## List of tasks
1. In the exchange on professional boundaries, rewrite the passage from "As a professional" up to and including "around the planet.", substituting "limits" for "boundaries".
2. In the exchange on professional boundaries, what do ethics regulate, together with conduct rules and common law?

## Text segment
******
I may see things a little bit differently & it might not be so popular.
It is nothing to do with being "popular" it is about being a competent professional who is capable to operate between ethical and legislative profession. That you even frame it in a high school "popularity" frameworks that is so self serving is most concerning. Just as a reminder ethics are principles and values which, along with conduct rules and common law, regulate a psychiatrist's/psychologist's behaviours. Dismissing them is not minor "non popular" option or opinion. It is opening the door to a whole range of inappropriate and abusive behaviours. Shame on you for your pathetic excuses.
As a professional who has cared for hundreds & hundreds of patients, I think people can get so caught up in trying to maintain boundaries & become so rigid & afraid of being sued that they forget to care for others from their heart.
If you are not competent enough to operate with the boundaries of your professional, then you need to find another profession where you are a not a risk to your clients and patients. Many, many professionals are able to provide care from heart without violating professional boundaries. It happens all around the planet.
Those ever so self serving rubbish "minor boundary violations" are a red flag about what type of purported professional that you. You don't know that your "minor boundary violations" haven't caused serious harms.
There have been many many times that I’ve done something that would’ve been considered an “ethical violation,
So your colleagues should have reported it or you should have self reported and shouldn't be working with vulnerable and traumatised people. You are a dangerous "professional". Proper trauma therapy has to take place within the grounded self container of highly skilled and ethical professional, of which you are not.
(& I don’t mean anything sexual or inappropriate—no dating patients, nothing like that),” but sometimes you just have to say the hell with violations,
But that is where the small violations lead to - it is a grooming of clients to get more and more of your needs met. The small violations pave the way for deeper betrayals and serious violations which can lead to the deaths of clients, and the destructions of families.
I CARE about you & your healing is important to me.
Lots of professionals are able to communicate and appropriately attach to clients without crossing the appropriate professional boundaries. If you are unable to operate within the boundaries of your professional you should look for another one.
We all are drawn to certain people & connect to different people on different levels. For instance, l have been known to purchase treats or surprises to cheer up an elderly patient who is alone, or sat & watched tv for a while with someone who is sad, called & checked on an a patient after discharge. It’s not always damaging & dangerous to cross a boundary.
These are the types of comments that the psychiatrist who got my friend's sister pregnant said to her at the beginning at the his boundary violations, that ended in her suicide when she realised that she was pregnant to him, her psychiatrist.
All the professionals that took my money, broken parts of my body, ran off with my assets, moved in to live with me - started with the "Oh well some of these professional boundaries are harmless to cross". These are self serving grooming behaviour and narratives that psychologists and psychiatrists use to begin their journey of exploitation of their clients.
Yes, l know that you have to be very, very, very careful, but sometimes it’s those little acts of kindness or “bending the rules” that are the most healing thing I’ve ever seen. Not only in myself, but to those that I give kindness to also.
******
## Dataset excerpt
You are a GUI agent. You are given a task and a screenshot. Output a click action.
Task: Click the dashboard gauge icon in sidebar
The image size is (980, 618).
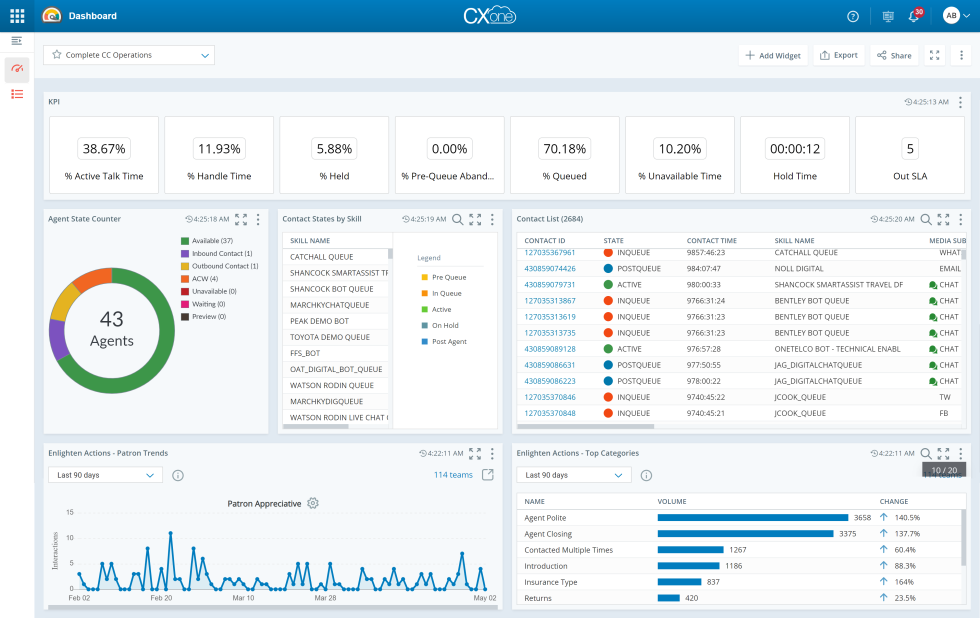(17, 68)
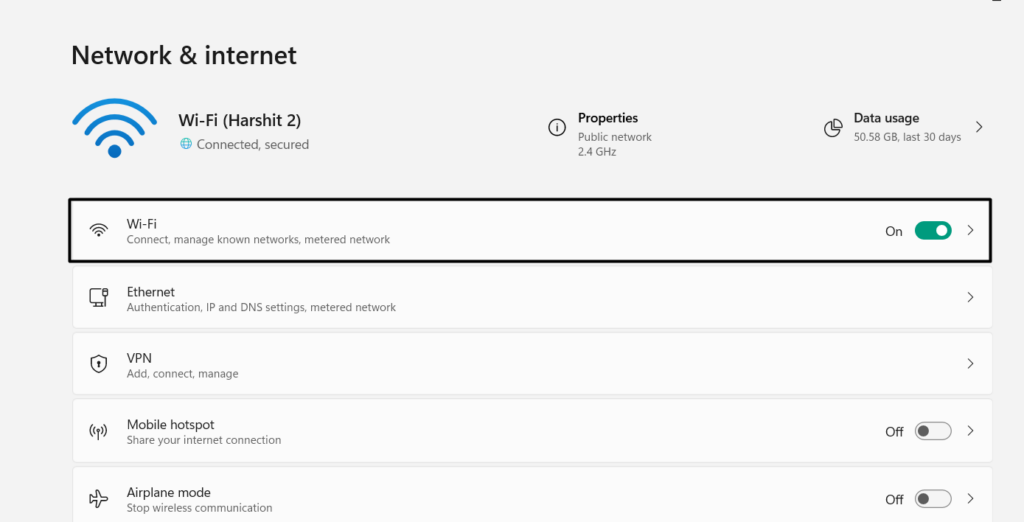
******
## Responses per task
1.
As a professional who has cared for hundreds & hundreds of patients, I think people can get so caught up in trying to maintain limits & become so rigid & afraid of being sued that they forget to care for others from their heart.
If you are not competent enough to operate with the limits of your professional, then you need to find another profession where you are a not a risk to your clients and patients. Many, many professionals are able to provide care from heart without violating professional limits. It happens all around the planet.

2. A psychiatrist's or psychologist's behavior.